Este acuerdo autoriza al Servicio de Inmigración y Control de Aduanas a enviar al IRS los nombres y direcciones de inmigrantes que se hallan de manera ilegal en el país, con el fin de contrastarlos con los registros fiscales existentes.
Al desestimar la solicitud de la medida cautelar, el juez Harry T.
Edwards indicó que las organizaciones sin fines de lucro presentan “pocas posibilidades de éxito en el fondo de su demanda”, dado que la información que están compartiendo las agencias no se encuentra protegida por la normativa de privacidad del IRS.
Un portavoz del Centro de Trabajadores Unidos no ofreció una respuesta inmediata a una solicitud de comentarios.
La fiscal general Pam Bondi expresó en redes sociales que la decisión judicial constituye una “victoria fundamental” para la administración.
“La deportación de extranjeros ilegales contribuye a la seguridad del pueblo estadounidense”, afirmó Bondi en su publicación.
La administración de Trump ha sostenido que el acuerdo favorece la ejecución de la agenda del presidente Donald Trump para garantizar la seguridad en las fronteras de Estados Unidos y es parte de su esfuerzo más amplio de represión de la inmigración a nivel nacional, lo que ha resultando en deportaciones y operativos laborales.
La instauración del acuerdo de intercambio de datos fue tan polémica que el comisionado interino del IRS renunció el año pasado debido a este convenio.
A inicios de este mes, se dio a conocer en los tribunales que el IRS había compartido incorrectamente información de contribuyentes de miles de individuos con el Departamento de Seguridad Nacional en el marco del acuerdo.
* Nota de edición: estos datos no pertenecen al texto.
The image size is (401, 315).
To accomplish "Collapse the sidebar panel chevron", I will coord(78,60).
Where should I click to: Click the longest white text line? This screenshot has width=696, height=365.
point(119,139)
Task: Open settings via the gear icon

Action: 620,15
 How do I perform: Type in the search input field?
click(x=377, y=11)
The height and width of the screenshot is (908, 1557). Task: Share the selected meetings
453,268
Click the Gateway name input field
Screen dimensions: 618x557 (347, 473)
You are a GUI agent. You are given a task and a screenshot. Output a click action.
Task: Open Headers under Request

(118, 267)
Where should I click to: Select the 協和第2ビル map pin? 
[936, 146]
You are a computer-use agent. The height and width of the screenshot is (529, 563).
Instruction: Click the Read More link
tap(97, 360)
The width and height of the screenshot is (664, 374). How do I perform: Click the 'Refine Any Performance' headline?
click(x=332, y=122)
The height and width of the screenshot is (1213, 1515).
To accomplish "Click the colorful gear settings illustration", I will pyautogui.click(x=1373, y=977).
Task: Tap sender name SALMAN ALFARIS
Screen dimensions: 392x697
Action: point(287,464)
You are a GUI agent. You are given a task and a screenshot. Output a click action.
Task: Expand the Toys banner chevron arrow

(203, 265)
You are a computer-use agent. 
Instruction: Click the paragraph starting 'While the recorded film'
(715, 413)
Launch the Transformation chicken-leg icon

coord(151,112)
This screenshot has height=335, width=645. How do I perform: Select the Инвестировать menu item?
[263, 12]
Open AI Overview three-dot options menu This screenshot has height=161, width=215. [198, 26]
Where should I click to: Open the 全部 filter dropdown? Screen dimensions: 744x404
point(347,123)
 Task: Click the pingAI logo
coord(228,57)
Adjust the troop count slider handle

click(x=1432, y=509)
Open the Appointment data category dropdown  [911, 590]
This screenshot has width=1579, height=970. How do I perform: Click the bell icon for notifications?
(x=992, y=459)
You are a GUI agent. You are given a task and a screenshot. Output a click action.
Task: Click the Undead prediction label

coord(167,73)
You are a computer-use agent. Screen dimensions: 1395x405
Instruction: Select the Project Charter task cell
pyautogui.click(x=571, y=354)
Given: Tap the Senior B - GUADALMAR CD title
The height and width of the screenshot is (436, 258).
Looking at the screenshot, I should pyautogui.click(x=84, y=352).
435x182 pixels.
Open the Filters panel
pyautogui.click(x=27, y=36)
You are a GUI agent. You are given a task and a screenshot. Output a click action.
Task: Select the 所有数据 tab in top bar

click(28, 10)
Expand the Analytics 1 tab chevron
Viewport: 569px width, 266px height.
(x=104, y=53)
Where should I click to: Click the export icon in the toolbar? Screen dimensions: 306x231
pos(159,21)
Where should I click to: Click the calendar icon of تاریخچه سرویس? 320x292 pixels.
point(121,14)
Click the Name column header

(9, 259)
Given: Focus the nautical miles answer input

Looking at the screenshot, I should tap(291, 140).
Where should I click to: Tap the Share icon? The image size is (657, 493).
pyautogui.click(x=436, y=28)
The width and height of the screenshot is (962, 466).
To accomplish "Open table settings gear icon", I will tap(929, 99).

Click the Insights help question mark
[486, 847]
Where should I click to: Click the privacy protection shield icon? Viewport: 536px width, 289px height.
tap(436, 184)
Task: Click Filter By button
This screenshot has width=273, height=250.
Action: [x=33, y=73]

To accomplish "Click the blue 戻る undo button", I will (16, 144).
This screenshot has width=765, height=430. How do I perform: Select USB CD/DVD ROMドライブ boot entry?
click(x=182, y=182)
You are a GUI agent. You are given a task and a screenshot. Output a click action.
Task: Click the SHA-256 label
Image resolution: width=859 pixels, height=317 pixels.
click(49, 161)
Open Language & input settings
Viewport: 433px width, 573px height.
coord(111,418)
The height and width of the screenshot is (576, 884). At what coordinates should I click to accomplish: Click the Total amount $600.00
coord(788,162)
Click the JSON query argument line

Una declaración presentada por Dottie Romo, Jefa de Riesgos y Control del IRS, indicaba que el IRS solamente pudo verificar aproximadamente 47,000 de los 1.28 millones de nombres solicitados por el ICE.
Para menos del 5% de estas personas, el IRS proporcionó al ICE información adicional acerca de la dirección, lo cual podría contravenir las regulaciones de privacidad establecidas para proteger los datos de los contribuyentes.